Tuesday 16 July 2013

46. Leros - Dodecanese, Southern Agean

It's been three weeks since we left Paris, and after eleven weeks of disappointing Spring and early Summer weather there, we have finally hit the heat.

Welcome to the lovely island of Leros in the Dodecanese of the Southern Agean, just sixteen kilometres from the Turkish coast.

To get here, we picked up our little Citroen in Paris and drove south-west on L'Occitane, the autoroute to southwest France, stopping overnight in Brive La Galliard to stock the car fridge at a huge supermarket there, and continuing on to La Bugue and then Saint Antonin Noble Val, to look at some property before turning east towards Greece and summer.

I have ten blog posts of photos queued up, waiting for me to write the text and then to post each one to the Internet.  I knew Internet access was going to be poor once we left mainland Europe, but you tend to forget how frustrating slow and intermittent access can be.


This is the view from the front of the Hotel Papafotis.  It is Alinda beach on Leros - a very narrow strip of small stones with crystal clear, cool water and blessed with some shady trees planted by the Italians when they occupied these islands between the wars.


The first thing we always do when we reach a new destination is to acquire a map and have a thorough look around.  Leros was the sight of a major battle in WWII when the Germans bombed and captured the island from the Italians and English.  Once this ancient castle fell, the result was inevitable.
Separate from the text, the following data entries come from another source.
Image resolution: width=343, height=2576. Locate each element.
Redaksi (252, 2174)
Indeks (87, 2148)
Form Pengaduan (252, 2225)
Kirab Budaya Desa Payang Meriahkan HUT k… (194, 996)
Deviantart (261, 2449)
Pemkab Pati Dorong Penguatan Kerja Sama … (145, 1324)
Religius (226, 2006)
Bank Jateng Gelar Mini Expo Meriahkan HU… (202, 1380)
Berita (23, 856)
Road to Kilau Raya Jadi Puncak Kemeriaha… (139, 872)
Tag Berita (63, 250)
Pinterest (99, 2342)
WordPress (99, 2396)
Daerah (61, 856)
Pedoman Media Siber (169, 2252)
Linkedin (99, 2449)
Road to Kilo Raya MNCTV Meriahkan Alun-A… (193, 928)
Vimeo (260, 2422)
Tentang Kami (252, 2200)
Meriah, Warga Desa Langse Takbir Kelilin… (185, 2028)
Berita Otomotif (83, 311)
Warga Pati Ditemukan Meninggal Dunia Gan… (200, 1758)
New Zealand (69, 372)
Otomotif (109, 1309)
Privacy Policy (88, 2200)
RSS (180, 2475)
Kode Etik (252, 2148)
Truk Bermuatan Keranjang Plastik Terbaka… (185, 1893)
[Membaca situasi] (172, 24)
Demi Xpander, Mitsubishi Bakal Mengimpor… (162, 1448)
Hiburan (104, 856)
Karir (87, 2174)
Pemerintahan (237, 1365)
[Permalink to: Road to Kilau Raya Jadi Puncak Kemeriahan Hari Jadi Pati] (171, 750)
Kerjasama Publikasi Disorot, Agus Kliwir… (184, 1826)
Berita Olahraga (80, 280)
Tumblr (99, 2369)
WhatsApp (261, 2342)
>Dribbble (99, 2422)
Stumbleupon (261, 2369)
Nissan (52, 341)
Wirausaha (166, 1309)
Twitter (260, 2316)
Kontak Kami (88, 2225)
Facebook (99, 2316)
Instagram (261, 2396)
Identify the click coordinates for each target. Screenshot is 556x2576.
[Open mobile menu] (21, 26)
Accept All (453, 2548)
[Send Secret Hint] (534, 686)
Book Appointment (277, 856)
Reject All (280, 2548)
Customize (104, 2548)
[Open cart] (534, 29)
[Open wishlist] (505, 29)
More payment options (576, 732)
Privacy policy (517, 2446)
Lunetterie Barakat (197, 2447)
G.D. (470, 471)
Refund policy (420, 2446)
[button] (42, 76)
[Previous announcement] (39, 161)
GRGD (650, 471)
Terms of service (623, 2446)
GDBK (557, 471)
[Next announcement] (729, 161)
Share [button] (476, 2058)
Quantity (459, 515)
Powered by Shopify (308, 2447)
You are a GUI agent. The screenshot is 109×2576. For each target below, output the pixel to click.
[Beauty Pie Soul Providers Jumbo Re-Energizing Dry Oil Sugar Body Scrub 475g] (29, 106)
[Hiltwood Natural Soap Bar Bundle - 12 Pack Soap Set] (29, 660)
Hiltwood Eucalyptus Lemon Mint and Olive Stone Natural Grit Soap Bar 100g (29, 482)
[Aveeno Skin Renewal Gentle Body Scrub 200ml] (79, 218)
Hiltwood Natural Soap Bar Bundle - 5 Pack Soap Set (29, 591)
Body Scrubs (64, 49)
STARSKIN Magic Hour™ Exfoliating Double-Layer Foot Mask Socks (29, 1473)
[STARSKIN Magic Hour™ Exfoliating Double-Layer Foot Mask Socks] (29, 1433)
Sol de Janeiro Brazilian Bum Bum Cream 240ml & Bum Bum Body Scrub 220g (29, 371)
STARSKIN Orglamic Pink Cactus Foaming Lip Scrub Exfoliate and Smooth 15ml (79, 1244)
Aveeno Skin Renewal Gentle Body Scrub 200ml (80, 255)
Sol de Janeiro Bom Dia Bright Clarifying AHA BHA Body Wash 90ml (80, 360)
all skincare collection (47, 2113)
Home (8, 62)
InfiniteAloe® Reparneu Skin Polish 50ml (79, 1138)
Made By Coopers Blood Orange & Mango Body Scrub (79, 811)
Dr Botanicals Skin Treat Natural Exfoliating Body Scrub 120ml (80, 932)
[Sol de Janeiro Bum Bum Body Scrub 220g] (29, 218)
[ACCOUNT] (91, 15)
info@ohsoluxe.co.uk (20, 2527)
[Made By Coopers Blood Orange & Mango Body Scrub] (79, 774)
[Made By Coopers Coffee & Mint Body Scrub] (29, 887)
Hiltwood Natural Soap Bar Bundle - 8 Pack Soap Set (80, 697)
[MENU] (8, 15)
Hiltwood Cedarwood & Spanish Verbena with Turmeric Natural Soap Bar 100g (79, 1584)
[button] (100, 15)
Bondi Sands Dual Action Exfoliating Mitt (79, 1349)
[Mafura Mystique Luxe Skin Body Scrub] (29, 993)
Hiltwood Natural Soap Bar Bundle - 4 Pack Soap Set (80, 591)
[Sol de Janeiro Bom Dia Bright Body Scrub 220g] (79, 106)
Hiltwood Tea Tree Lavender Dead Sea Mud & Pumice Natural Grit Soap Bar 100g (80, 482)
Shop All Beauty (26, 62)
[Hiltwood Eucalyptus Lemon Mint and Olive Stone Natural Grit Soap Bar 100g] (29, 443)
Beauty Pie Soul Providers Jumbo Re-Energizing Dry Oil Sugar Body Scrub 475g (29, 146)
The Greek islands are not green and lush.  They are dry and stoney.  The beaches are rarely sand, most often small pebbles.


After climbing to the old castle we found this lovely beach in a cove at the base and had a beer and a slice of pizza at a table amongst the swimmers and sun seekers.



After scrambling out on a high point to see a quaint little chapel, of which there are dozens on the island, and look at the view, we made sure we shut the gate to keep the trees from the sheep.



Our local 6pm drink spot also turned out to be our local 11pm coffee spot.  Right on the beach, in the shade, feet in the water and feeling the temperature drop from 30 degrees at 3pm to a balmy 24 at midnight.  Beers were 3€ for 500ml of really cold Heineken in chilled glasses and coffee was 2.50€ for an excellent double espresso. 



The third and most enjoyable daytime beach we found on Leros was up north, past the airport.  Crystal clear water, smooth stones, a little flotilla of wooden boats for hire, not too much wind and sun beds for free.


It had a little taverna that did fabulous cold black coffee "frappes"  or beer by the can that didn't hit the sides if you'd been in the sun for a bit.  Plus wifi!


The final beach we discovered was ruggedly picturesque and in high demand because of the excellent cliff-top taverna and restaurant as well as "on the beach" food and drink service for us oldies for whom climbing the cliff steps more than once per day was a bit much.  We had a yellow umbrella as well as a sunbed each and our toes were dragging in the water.


Ah ..........!


Paul's t-shirt says:

GREEK CRISIS
No job
No money
No problem

I had to make him stop wearing it in case someone punched him!